Article:
(begin)

Purpose of the Study:

  • To characterize the crystal structure and properties of calcium pentamolybdenum titanium decaoxide.
  • To investigate the impact of substituting strontium or europium with calcium in the AMo(5)(Ti(0.7)Mo(0.3))O(10) structure.

Main Methods:

  • Single-crystal X-ray diffraction analysis to determine the crystal structure.
  • Analysis of atomic coordination and site occupancies within the crystal lattice.

Main Results:

  • The title compound, calcium pentamolybdenum titanium decaoxide, is isomorphous with AMo(5)(Ti(0.7)Mo(0.3))O(10) (A = Sr, Eu).
  • Smaller calcium ions lead to increased molybdenum content at capping sites of Mo(10) clusters, forming Mo(11) and Mo(12) clusters.

(end)

Information shown:

(begin)

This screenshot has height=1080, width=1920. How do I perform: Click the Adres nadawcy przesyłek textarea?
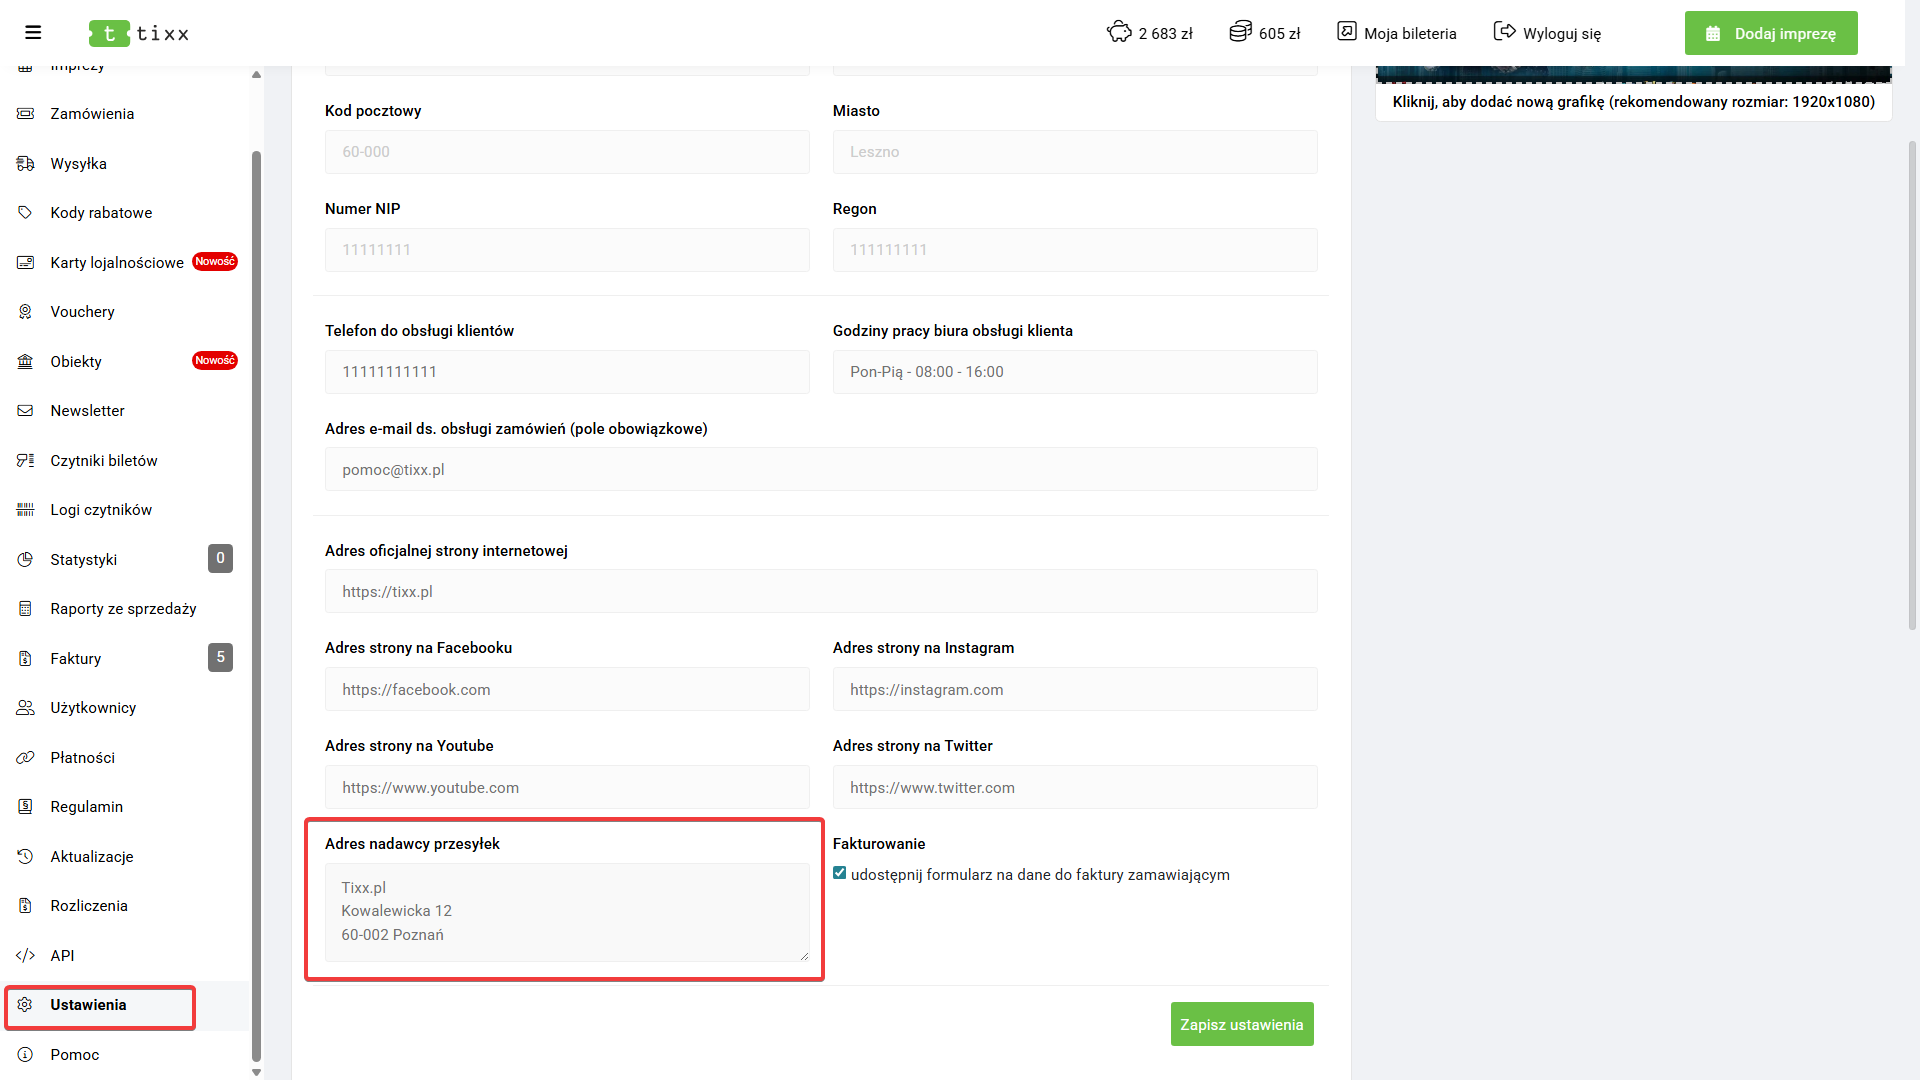point(566,911)
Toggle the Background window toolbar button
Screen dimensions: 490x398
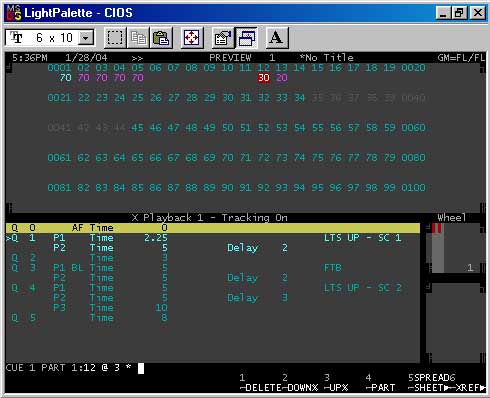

(end)

Continue the summary of the calcium pentamolybdenum titanium decaoxide crystal study above, beginning after its final bullet point.

  • The oxygen framework results from ABAC stacking of close-packed layers; Ca(2+) ions are 10-coordinated, and Ti(4+) is octahedrally coordinated.

Conclusions:

  • The substitution of larger A-site cations with smaller Ca(2+) significantly alters the molybdenum distribution within the bioctahedral clusters.
  • The observed structural modifications offer insights into the formation and stability of molybdenum-titanium oxide frameworks.